* Work instructions:
Each line below should be written out again without any change.

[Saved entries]
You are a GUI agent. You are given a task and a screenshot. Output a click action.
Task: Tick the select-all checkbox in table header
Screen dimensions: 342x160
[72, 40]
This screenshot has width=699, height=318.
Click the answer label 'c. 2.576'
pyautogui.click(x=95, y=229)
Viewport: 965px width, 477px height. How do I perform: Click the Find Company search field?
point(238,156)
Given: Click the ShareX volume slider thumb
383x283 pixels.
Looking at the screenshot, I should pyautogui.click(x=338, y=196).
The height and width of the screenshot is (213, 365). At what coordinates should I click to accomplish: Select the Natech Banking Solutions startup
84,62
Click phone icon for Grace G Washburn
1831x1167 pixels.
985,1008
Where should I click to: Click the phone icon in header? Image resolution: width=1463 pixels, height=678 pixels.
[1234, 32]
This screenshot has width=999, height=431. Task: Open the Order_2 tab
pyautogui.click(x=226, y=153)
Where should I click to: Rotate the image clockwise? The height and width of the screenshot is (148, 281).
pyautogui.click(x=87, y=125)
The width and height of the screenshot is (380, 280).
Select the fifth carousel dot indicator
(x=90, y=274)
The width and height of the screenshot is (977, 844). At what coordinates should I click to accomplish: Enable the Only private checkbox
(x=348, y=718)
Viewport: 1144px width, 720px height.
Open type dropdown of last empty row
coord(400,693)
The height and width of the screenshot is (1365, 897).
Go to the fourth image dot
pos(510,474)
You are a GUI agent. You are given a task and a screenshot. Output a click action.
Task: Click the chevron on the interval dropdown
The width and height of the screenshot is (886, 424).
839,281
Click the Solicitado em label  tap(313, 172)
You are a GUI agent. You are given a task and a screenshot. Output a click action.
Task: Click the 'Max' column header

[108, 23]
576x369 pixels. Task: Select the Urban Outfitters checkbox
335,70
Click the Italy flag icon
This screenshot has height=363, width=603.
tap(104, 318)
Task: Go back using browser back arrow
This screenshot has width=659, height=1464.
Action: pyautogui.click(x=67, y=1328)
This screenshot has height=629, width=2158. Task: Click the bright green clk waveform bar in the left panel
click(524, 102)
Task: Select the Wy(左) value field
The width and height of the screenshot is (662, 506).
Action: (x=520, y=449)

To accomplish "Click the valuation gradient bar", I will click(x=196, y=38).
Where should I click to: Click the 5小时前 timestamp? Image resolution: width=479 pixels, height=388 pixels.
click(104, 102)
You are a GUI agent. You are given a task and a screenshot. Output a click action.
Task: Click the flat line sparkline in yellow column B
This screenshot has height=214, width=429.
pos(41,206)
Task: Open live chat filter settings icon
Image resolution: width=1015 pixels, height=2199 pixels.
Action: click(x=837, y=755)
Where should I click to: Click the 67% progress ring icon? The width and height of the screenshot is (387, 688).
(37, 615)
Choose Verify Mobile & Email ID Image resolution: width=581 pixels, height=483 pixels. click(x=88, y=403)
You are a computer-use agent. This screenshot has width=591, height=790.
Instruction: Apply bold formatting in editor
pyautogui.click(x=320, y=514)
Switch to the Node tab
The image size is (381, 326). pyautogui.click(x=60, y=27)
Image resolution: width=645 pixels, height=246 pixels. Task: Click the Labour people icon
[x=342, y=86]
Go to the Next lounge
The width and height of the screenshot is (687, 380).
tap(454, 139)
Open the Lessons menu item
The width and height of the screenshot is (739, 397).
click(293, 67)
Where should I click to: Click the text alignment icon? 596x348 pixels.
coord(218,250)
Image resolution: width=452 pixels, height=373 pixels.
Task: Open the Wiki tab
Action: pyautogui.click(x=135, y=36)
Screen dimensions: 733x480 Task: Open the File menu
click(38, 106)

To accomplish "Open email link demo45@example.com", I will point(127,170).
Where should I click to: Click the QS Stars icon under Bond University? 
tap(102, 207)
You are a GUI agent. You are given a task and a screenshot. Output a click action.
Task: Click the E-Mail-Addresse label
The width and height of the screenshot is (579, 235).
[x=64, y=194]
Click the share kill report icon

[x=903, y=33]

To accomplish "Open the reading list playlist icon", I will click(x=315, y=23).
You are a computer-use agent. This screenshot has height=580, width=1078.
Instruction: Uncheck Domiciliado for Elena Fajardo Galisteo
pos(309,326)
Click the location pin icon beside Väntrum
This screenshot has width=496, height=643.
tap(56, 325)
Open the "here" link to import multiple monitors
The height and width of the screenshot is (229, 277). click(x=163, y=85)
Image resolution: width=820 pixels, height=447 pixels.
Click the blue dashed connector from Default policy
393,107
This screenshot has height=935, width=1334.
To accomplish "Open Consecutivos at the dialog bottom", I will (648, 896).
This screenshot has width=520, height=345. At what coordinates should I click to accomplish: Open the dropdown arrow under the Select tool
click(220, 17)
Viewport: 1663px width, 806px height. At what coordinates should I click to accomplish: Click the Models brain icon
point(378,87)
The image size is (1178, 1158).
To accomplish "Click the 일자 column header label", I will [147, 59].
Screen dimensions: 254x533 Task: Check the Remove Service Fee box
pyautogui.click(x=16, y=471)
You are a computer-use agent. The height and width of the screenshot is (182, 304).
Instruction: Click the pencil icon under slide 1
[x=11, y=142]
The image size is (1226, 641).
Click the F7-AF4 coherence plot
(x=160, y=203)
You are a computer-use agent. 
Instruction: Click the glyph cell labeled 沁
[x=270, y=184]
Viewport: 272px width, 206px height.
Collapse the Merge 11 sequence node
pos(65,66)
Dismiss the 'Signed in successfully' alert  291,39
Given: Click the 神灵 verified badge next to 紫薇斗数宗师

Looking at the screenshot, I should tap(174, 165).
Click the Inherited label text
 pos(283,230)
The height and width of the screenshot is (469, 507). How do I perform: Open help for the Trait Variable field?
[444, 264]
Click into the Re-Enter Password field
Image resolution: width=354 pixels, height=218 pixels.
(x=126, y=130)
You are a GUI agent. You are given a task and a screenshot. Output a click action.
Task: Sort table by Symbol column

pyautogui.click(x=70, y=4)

* Answer area:
You are a GUI agent. You are given a task and a screenshot. Output a click action.
Task: Tick the select-all checkbox in table header
Screen dimensions: 342x160
[72, 40]
This screenshot has width=699, height=318.
Click the answer label 'c. 2.576'
pyautogui.click(x=95, y=229)
Viewport: 965px width, 477px height. How do I perform: Click the Find Company search field?
point(238,156)
Given: Click the ShareX volume slider thumb
383x283 pixels.
Looking at the screenshot, I should pyautogui.click(x=338, y=196).
The height and width of the screenshot is (213, 365). At what coordinates should I click to accomplish: Select the Natech Banking Solutions startup
84,62
Click phone icon for Grace G Washburn
1831x1167 pixels.
985,1008
Where should I click to: Click the phone icon in header? Image resolution: width=1463 pixels, height=678 pixels.
[1234, 32]
This screenshot has width=999, height=431. Task: Open the Order_2 tab
pyautogui.click(x=226, y=153)
Where should I click to: Rotate the image clockwise? The height and width of the screenshot is (148, 281).
pyautogui.click(x=87, y=125)
The width and height of the screenshot is (380, 280).
Select the fifth carousel dot indicator
(x=90, y=274)
The width and height of the screenshot is (977, 844). At what coordinates should I click to accomplish: Enable the Only private checkbox
(x=348, y=718)
Viewport: 1144px width, 720px height.
Open type dropdown of last empty row
coord(400,693)
The height and width of the screenshot is (1365, 897).
Go to the fourth image dot
pos(510,474)
You are a GUI agent. You are given a task and a screenshot. Output a click action.
Task: Click the chevron on the interval dropdown
The width and height of the screenshot is (886, 424).
839,281
Click the Solicitado em label  tap(313, 172)
You are a GUI agent. You are given a task and a screenshot. Output a click action.
Task: Click the 'Max' column header

[108, 23]
576x369 pixels. Task: Select the Urban Outfitters checkbox
335,70
Click the Italy flag icon
This screenshot has height=363, width=603.
tap(104, 318)
Task: Go back using browser back arrow
This screenshot has width=659, height=1464.
Action: pyautogui.click(x=67, y=1328)
This screenshot has height=629, width=2158. Task: Click the bright green clk waveform bar in the left panel
click(524, 102)
Task: Select the Wy(左) value field
The width and height of the screenshot is (662, 506).
Action: (x=520, y=449)

To accomplish "Click the valuation gradient bar", I will click(x=196, y=38).
Where should I click to: Click the 5小时前 timestamp? Image resolution: width=479 pixels, height=388 pixels.
click(104, 102)
You are a GUI agent. You are given a task and a screenshot. Output a click action.
Task: Click the flat line sparkline in yellow column B
This screenshot has height=214, width=429.
pos(41,206)
Task: Open live chat filter settings icon
Image resolution: width=1015 pixels, height=2199 pixels.
Action: click(x=837, y=755)
Where should I click to: Click the 67% progress ring icon? The width and height of the screenshot is (387, 688).
(37, 615)
Choose Verify Mobile & Email ID Image resolution: width=581 pixels, height=483 pixels. click(x=88, y=403)
You are a computer-use agent. This screenshot has width=591, height=790.
Instruction: Apply bold formatting in editor
pyautogui.click(x=320, y=514)
Switch to the Node tab
The image size is (381, 326). pyautogui.click(x=60, y=27)
Image resolution: width=645 pixels, height=246 pixels. Task: Click the Labour people icon
[x=342, y=86]
Go to the Next lounge
The width and height of the screenshot is (687, 380).
tap(454, 139)
Open the Lessons menu item
The width and height of the screenshot is (739, 397).
click(293, 67)
Where should I click to: Click the text alignment icon? 596x348 pixels.
coord(218,250)
Image resolution: width=452 pixels, height=373 pixels.
Task: Open the Wiki tab
Action: pyautogui.click(x=135, y=36)
Screen dimensions: 733x480 Task: Open the File menu
click(38, 106)

To accomplish "Open email link demo45@example.com", I will point(127,170).
Where should I click to: Click the QS Stars icon under Bond University? 
tap(102, 207)
You are a GUI agent. You are given a task and a screenshot. Output a click action.
Task: Click the E-Mail-Addresse label
The width and height of the screenshot is (579, 235).
[x=64, y=194]
Click the share kill report icon

[x=903, y=33]

To accomplish "Open the reading list playlist icon", I will click(x=315, y=23).
You are a computer-use agent. This screenshot has height=580, width=1078.
Instruction: Uncheck Domiciliado for Elena Fajardo Galisteo
pos(309,326)
Click the location pin icon beside Väntrum
This screenshot has width=496, height=643.
tap(56, 325)
Open the "here" link to import multiple monitors
The height and width of the screenshot is (229, 277). click(x=163, y=85)
Image resolution: width=820 pixels, height=447 pixels.
Click the blue dashed connector from Default policy
393,107
This screenshot has height=935, width=1334.
To accomplish "Open Consecutivos at the dialog bottom", I will (648, 896).
This screenshot has width=520, height=345. At what coordinates should I click to accomplish: Open the dropdown arrow under the Select tool
click(220, 17)
Viewport: 1663px width, 806px height. At what coordinates should I click to accomplish: Click the Models brain icon
point(378,87)
The image size is (1178, 1158).
To accomplish "Click the 일자 column header label", I will [147, 59].
Screen dimensions: 254x533 Task: Check the Remove Service Fee box
pyautogui.click(x=16, y=471)
You are a computer-use agent. The height and width of the screenshot is (182, 304).
Instruction: Click the pencil icon under slide 1
[x=11, y=142]
The image size is (1226, 641).
Click the F7-AF4 coherence plot
(x=160, y=203)
You are a computer-use agent. 
Instruction: Click the glyph cell labeled 沁
[x=270, y=184]
Viewport: 272px width, 206px height.
Collapse the Merge 11 sequence node
pos(65,66)
Dismiss the 'Signed in successfully' alert  291,39
Given: Click the 神灵 verified badge next to 紫薇斗数宗师

Looking at the screenshot, I should tap(174, 165).
Click the Inherited label text
 pos(283,230)
The height and width of the screenshot is (469, 507). How do I perform: Open help for the Trait Variable field?
[444, 264]
Click into the Re-Enter Password field
Image resolution: width=354 pixels, height=218 pixels.
(x=126, y=130)
You are a GUI agent. You are given a task and a screenshot. Output a click action.
Task: Sort table by Symbol column

pyautogui.click(x=70, y=4)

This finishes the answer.